• Every Easter, try to enjoy at least one Cadbury egg, the delicious seasonal chocolate treat with cream filling. Then tell people if chickens ever start laying Cadbury eggs you’ll drop everything to become a chicken farmer.
• Contend how surprising it is that a musical genre that calls itself hip hop doesn’t have a memorable song about the Easter Bunny.
• Go ahead and this Easter Sunday wear your bathrobe to church on the grounds that it’s what Jesus wore.
• Have fun imagining how great historical figures would have looked had they worn big militant afros. Try it with Jesus, Lincoln, Dick Cheney, etc.
• Write a letter to a hand soap marketer suggesting they create an ad featuring Pontius Pilate.
• How unsettling will it be to your faith if Jesus returns Sunday, but he's wearing one of those HAZ-MAT suits?
• Because of the potential for global religious upheaval, I've been reluctant to reveal this, but if you look closely enough at The Last Supper painting you can see that while Jesus is revealing his betrayal, the apostle John is checking his phone. Maybe he was calculating the tip.

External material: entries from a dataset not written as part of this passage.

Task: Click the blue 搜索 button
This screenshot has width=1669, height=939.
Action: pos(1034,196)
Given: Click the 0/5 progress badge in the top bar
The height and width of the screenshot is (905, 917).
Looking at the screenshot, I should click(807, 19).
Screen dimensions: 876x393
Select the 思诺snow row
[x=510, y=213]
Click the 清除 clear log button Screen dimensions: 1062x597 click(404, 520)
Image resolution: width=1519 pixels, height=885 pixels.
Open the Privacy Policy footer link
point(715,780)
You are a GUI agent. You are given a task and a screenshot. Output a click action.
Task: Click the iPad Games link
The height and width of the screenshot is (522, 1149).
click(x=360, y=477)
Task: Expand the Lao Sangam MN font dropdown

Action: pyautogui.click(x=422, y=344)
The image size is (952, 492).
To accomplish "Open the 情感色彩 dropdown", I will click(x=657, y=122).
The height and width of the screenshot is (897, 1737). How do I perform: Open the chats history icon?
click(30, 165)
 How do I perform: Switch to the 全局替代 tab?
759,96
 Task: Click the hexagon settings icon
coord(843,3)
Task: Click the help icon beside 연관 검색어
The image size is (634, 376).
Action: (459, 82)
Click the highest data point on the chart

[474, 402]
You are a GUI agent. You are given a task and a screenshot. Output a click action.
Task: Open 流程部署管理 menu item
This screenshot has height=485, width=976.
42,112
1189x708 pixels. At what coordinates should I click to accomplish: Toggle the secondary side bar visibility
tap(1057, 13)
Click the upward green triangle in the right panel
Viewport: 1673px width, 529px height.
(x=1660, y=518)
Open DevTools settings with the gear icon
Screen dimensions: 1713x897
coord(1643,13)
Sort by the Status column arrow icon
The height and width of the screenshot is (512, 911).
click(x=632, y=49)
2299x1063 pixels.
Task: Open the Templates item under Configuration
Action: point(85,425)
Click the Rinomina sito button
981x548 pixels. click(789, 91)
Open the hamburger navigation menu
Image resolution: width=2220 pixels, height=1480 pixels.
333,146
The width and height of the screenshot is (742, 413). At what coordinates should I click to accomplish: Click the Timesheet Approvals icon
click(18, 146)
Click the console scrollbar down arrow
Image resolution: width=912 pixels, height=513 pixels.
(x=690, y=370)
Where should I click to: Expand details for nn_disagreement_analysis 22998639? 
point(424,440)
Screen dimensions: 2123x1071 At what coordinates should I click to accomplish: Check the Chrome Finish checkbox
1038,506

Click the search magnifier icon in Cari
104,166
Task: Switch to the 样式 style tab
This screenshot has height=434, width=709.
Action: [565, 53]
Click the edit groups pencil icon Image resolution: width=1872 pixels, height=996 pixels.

• I wonder if the men who nailed Jesus to the cross felt any sense of irony that they were doing it to a carpenter.
• We hear lots about Jesus as the Son of God. I wonder about Uncle Jesus. Wouldn't it have been cool to say Jesus was your Uncle?
Randoms (not Easter)
• I wonder if linguistic confusion is one of the reasons that keep young single heteros from ever getting together. Many single men lust for women who'll "put out" when what they're really after are women who'll put in.
• I like sitting on a porch whittling a stick and leaving all the young'uns gobsmacked when I say, “You know, I remember when Twitter was just 140 characters …”
• Doing pointless research on Pluto for today's blog and learned Pluto has five moons named Charon, Styx, Nix, Hydra and Kerberos. We have one lousy moon and it's named "Moon." What gives? It's like having a dog and naming it "Dog."
• Another unforeseen Climate Change will be the renaming of the seasons to more accurately describe the prevailing meteorological conditions. Goodbye Winter, Spring, Summer and Fall! Hello Summer, Summerer, Summerest and Fall (But We Can’t Get Back Up)
• It would take a solar powered golf cart traveling 36,400 mph about 9.5 years to reach Pluto -- 9.7 years if you stopped for pee breaks.